Un autre exemple est le « sentiment océanique » pratiquement toujours associé par les croyants à une expérience mystique. De fait, c’est Sigmund Freud qui a attiré notre attention sur ce phénomène par sa correspondance avec Romain Rolland à partir de 1927. Ce dernier avait régulièrement des épisodes de « sentiment océanique », un moment qu’il décrit comme le sentiment de faire un avec l’univers. Ni Freud ni Rolland ne fournissent des explications satisfaisantes du phénomène qu’on interprète aujourd’hui tout bêtement comme une sorte d’anesthésie temporaire des circuits de proprioception. Ce qui est plus intéressant, c’est que le phénomène touche aussi bien des croyants, comme Rolland, que des athées tels que le philosophe Comte-Sponville qui en parle dans son livre « L’Esprit de l’athéisme ».
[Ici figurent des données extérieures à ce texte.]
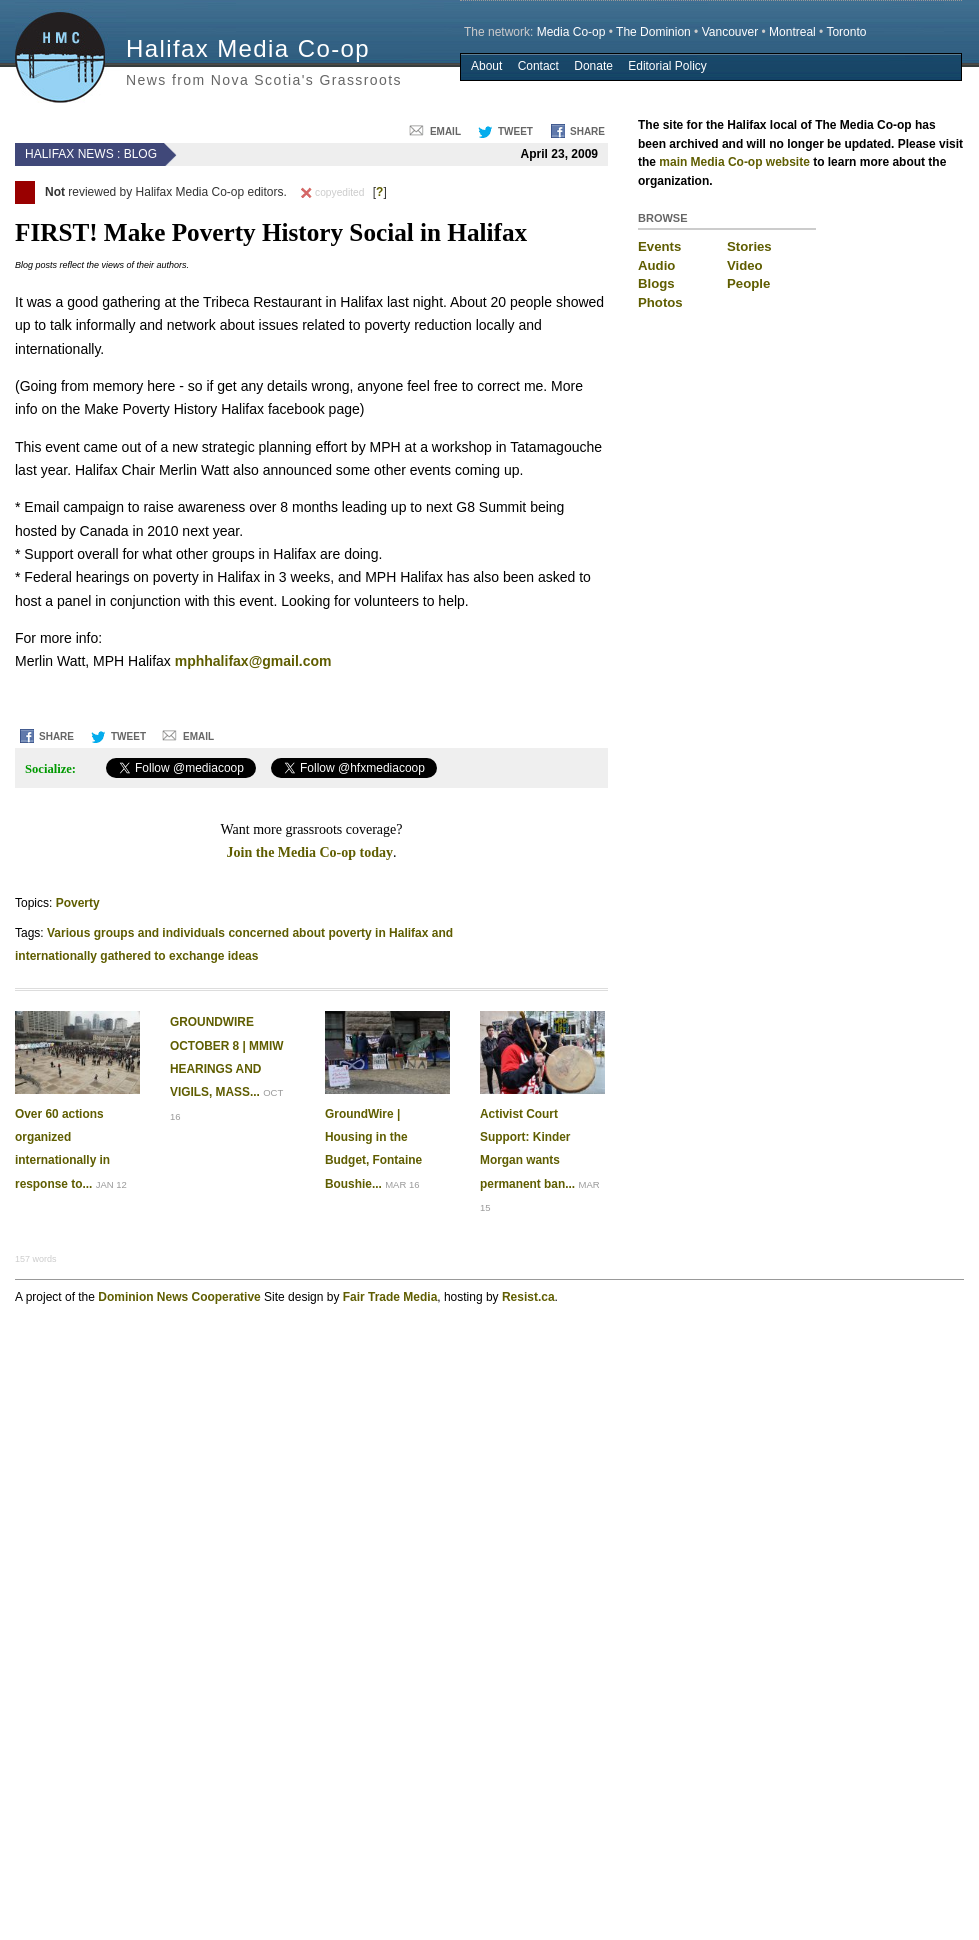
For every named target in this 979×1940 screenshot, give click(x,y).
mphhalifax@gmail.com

Avons-nous des rituels ? Si l’on désigne par rituels des cérémonies immuables, je suis obligé de répondre non. Toutefois nous avons bien des cérémonies telles que l’accueil et le mariage qui ont des points communs avec certains rites religieux mais ni plus ni moins que bien des
associations sans prétention religieuse.
Pour beaucoup de gens, et pratiquement toujours pour les croyants, les religions se distinguent par un code moral, qu’elles seraient seules en mesure de créer et de faire respecter. D’ailleurs plusieurs auteurs proposent que toute religion a au moins deux composantes : une cosmogonie et une morale qui se base sur cette cosmogonie. Mais selon cette définition l’humanisme pourrait alors être considéré
comme une religion puisque la cosmologie scientifique et la philosophie éthique dont nous nous réclamons correspondent en effet à cette définition. On voit tout de suite que l’élément critique est bel et bien le surnaturel et que si l’on oublie le surnaturel toutes les confusions sont possibles.
Tout cela nous ramène à ce premier article de notre charte et qui déclare sans ambiguïté que le surnaturel, aussi consolateur soit-il, n’a pas d’autre place chez les humanistes que celle d’objet d’étude dans les sciences humaines.
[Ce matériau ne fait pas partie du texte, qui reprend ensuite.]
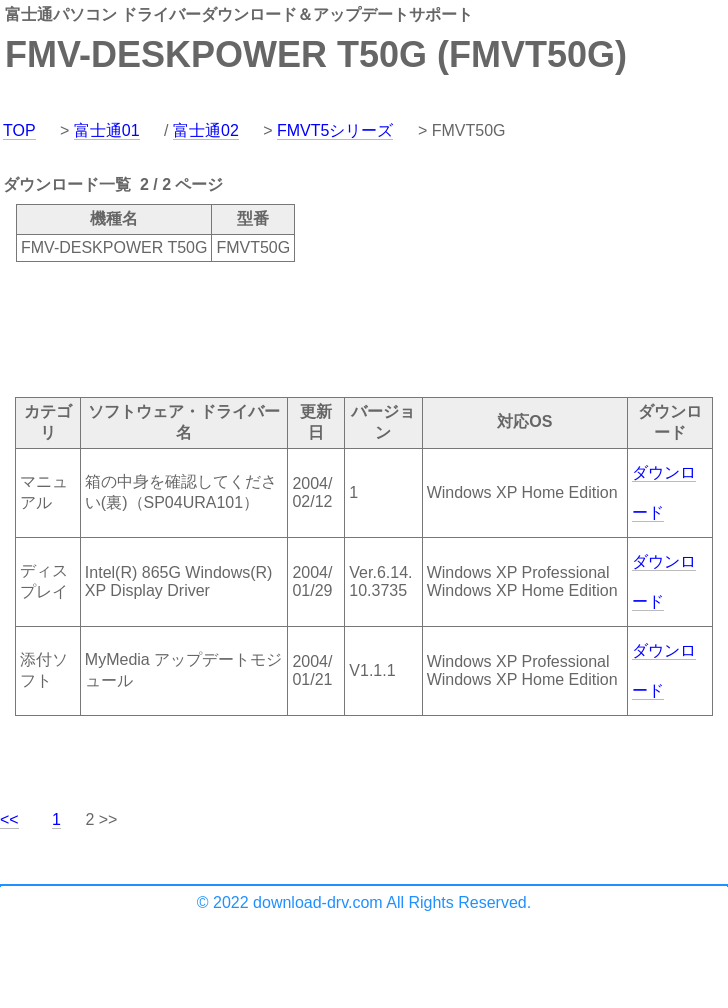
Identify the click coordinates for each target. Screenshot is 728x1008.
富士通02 (206, 130)
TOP (19, 130)
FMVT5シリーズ (335, 130)
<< (9, 819)
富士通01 (107, 130)
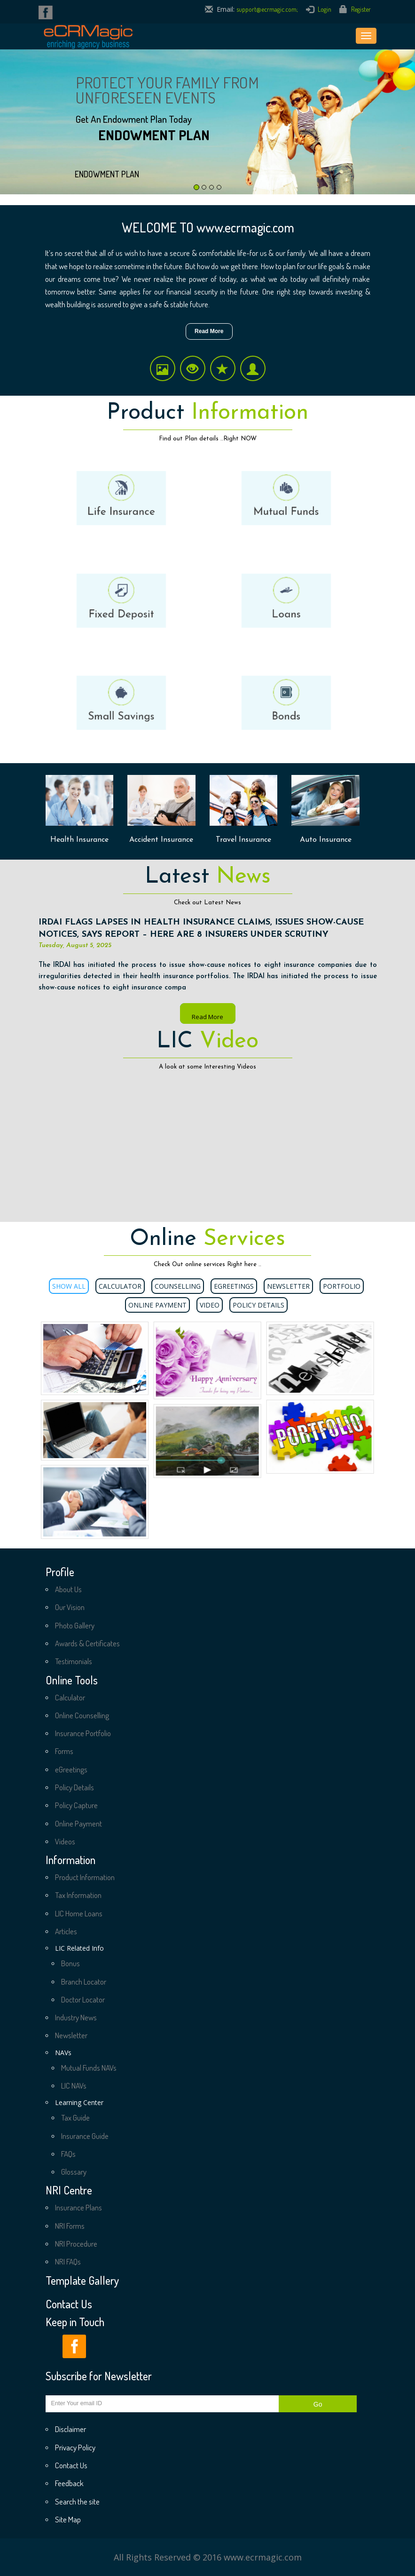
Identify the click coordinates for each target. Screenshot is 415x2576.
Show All (69, 1286)
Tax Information (78, 1895)
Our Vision (70, 1607)
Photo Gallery (74, 1625)
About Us (68, 1589)
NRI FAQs (68, 2261)
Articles (66, 1931)
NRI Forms (70, 2226)
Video (209, 1304)
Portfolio (341, 1286)
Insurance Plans (78, 2207)
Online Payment (157, 1304)
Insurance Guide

Reste à comprendre pourquoi il est nécessaire pour les humanistes de se préoccuper malgré tout des besoins humains actuellement comblés par les religions. Pouvons-nous ignorer sans péril ces éléments des religions qui ont souvent modelé des civilisations pendant des
siècles, voir des millénaires. Pouvons-nous ignorer ce puissant besoin de pérennité, si présent au cœur des religions qui promettent une forme de survie après la mort, pouvons-nous ignorer l’effet coopératif des religions alors que la racine possible du mot religion, religare signifie relier. Et surtout pouvons-nous ignorer qu’une conscience abandonnée à elle-même risque de succomber à un code moral inacceptable dans nos sociétés ?
Je ne suis évidement pas le premier à constater que le retrait des religions peut laisser un sentiment de manque, de vide, chez un certain nombre de nos concitoyens, mais pas tous, loin de là. D’autre part, le simple athéisme n’implique pas un code moral respectueux des droits de la personne. Il faut plus que cela. Les auteurs du premier Manifeste humaniste, en 1933, n’ont pas hésité à écrire qu’ils voulaient
créer un « humanisme religieux », un terme douteux qui n’a pas été repris depuis, car ils entendaient fournir un remplacement aux religions désuètes et dépassées par nos connaissances scientifiques et philosophiques. Même si le choix des termes était maladroit, les auteurs du premier manifeste humaniste avançaient dans la bonne direction. C’est encore aujourd’hui celle que toutes les associations humanistes de la planète suivent plus ou moins.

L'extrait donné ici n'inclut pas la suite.